Si viene così al problema degli anarchici e delle loro organizzazioni nel movimento dei consigli, ai loro apporti teorici ed organizzativi; Garino inizia ricordando la figura di Pietro Ferrero, anarchico, segretario della FIOM torinese, il sindacato dei metalmeccanici aderenti alla CGL. Visibilmente commosso, Garino ci parla a lungo del "compagno ed amico" Ferrero, sempre in prima linea nelle lotte operaie, anarchico militante ed aderente come lui al sindacato socialista con lo scopo di portare all'interno della stessa CGL il discorso rivoluzionario. La tragica fine di Ferrero, assassinato dai fascisti il 18 dicembre 1922 dopo lunghe ed atroci sevizie, ed il cui cadavere straziato fu successivamente legato ad un carro e trascinato per le strade di Torino come trofeo di vittoria, ci offre lo spunto per trattare il tema dello squadrismo fascista; Garino si ricorda con molta chiarezza delle violenze operate dalle squadre fasciste contro gli operai che lasciavano le fabbriche, al termine delle dure occupazioni. La borghesia si vendicava della grande paura causata in lei dal movimento dei consigli finanziando lo squadrismo in camicia nera, e preparando quella che l'anarchico Luigi Fabbri ha definito la "controrivoluzione preventiva".

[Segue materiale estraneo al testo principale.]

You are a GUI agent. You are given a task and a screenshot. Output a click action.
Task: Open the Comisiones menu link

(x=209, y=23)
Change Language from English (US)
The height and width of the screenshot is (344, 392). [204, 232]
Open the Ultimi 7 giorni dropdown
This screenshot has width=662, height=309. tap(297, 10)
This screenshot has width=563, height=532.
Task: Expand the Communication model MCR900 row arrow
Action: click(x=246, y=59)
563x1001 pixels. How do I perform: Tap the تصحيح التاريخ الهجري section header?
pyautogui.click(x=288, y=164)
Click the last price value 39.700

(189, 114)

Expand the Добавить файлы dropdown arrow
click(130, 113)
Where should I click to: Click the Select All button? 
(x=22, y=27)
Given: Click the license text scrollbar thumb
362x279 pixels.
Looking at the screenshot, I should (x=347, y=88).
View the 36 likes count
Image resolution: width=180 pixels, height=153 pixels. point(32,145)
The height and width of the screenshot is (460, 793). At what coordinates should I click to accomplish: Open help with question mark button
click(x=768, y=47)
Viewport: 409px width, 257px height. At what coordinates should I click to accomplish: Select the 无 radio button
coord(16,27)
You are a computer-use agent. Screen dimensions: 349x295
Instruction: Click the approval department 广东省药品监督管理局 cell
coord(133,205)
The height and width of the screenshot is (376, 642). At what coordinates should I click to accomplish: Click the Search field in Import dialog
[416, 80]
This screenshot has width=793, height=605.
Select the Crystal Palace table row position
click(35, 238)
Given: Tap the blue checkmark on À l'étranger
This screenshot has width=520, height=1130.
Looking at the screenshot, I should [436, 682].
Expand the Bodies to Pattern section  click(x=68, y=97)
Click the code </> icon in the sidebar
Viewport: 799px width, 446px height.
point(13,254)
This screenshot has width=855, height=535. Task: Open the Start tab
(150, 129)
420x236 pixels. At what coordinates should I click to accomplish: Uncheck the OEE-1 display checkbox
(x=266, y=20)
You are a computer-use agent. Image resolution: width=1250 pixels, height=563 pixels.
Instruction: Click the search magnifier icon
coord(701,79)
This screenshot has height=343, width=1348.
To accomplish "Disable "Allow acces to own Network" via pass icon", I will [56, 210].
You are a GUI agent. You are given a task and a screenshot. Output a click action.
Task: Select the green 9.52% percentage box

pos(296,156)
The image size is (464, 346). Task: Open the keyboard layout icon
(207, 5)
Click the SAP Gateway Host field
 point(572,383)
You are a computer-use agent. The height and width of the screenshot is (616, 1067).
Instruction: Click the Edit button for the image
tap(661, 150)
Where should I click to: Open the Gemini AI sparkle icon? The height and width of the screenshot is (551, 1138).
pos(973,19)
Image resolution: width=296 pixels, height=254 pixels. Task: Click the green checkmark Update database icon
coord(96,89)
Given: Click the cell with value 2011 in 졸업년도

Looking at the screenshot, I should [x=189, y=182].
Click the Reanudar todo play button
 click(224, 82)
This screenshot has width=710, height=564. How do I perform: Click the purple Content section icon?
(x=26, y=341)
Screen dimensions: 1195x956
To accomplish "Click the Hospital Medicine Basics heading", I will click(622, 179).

Il compagno Garino, comunque, nel corso del colloquio, torna più volte sulla fondamentale differenza di valutazioni teoriche e pratiche fra gli anarchici, appoggiati parzialmente da Antonio Gramsci e dall'"Ordine Nuovo", ed i socialisti, o meglio, la dirigenza social-riformista della CGL e del PSI. A livello sindacale, infatti, solo gli anarco-sindacalisti dell'U.S.I. appoggiarono il movimento dei consigli, pur sollevando alcune riserve sia di carattere teorico, sia di carattere organizzativo. Lo stesso Garino, concludendo la sua relazione sui consigli di fabbrica e di azienda al Congresso dell'Unione Anarchica Italiana (Bologna - 1/4 luglio 1920), aveva d'altra parte affermato che "come mezzo di lotta immediata, rivoluzionaria, il consiglio è perfettamente idoneo, sempreché non sia influenzato da elementi non comunisti. Esso sostituisce alla mentalità del salariato la coscienza del produttore, imprimendo ai movimenti operai un chiaro sentimento espropriatore... Riteniamo sia desiderabile, da parte degli anarchici comunisti, favorire la creazione e lo sviluppo di questi strumenti di lotta e di conquista senza però farne l'unico campo d'azione e di propaganda, e come per il passato, non chiudersi nella stretta cerchia sindacale, continuando ad esplicare la nostra maggiore attività in campo politico...". A cinquant'anni di distanza, Garino è convinto che gli anarchici abbiano fatto tutto il possibile all'epoca dell'occupazione delle fabbriche per sostenere le lotte operaie e per sconfiggere le correnti anti-rivoluzionarie e sostanzialmente borghesi rappresentate da D'Aragona, Buozzi, Baldesi e dagli altri dirigenti del PSI e della CGL. Non si riuscì ad impedire che la rivoluzione fosse messa ai voti in una squallida riunione cui parteciparono centinaia di dirigenti socialisti, ormai isolati dal reale movimento operaio, e questo portò ad accentuare la sfiducia, la stanchezza, la confusione fra gli operai, a convincerli della necessità di disarmarsi e di abbandonare le fabbriche occupate, a favorire così la rivincita padronale e l'instaurazione della dittatura fascista. In questo contesto, sia l'occupazione delle fabbriche, sia la posizione assunta al riguardo dagli anarchici, sono attuali, e devono essere profondamente meditate da chi non le abbia vissute.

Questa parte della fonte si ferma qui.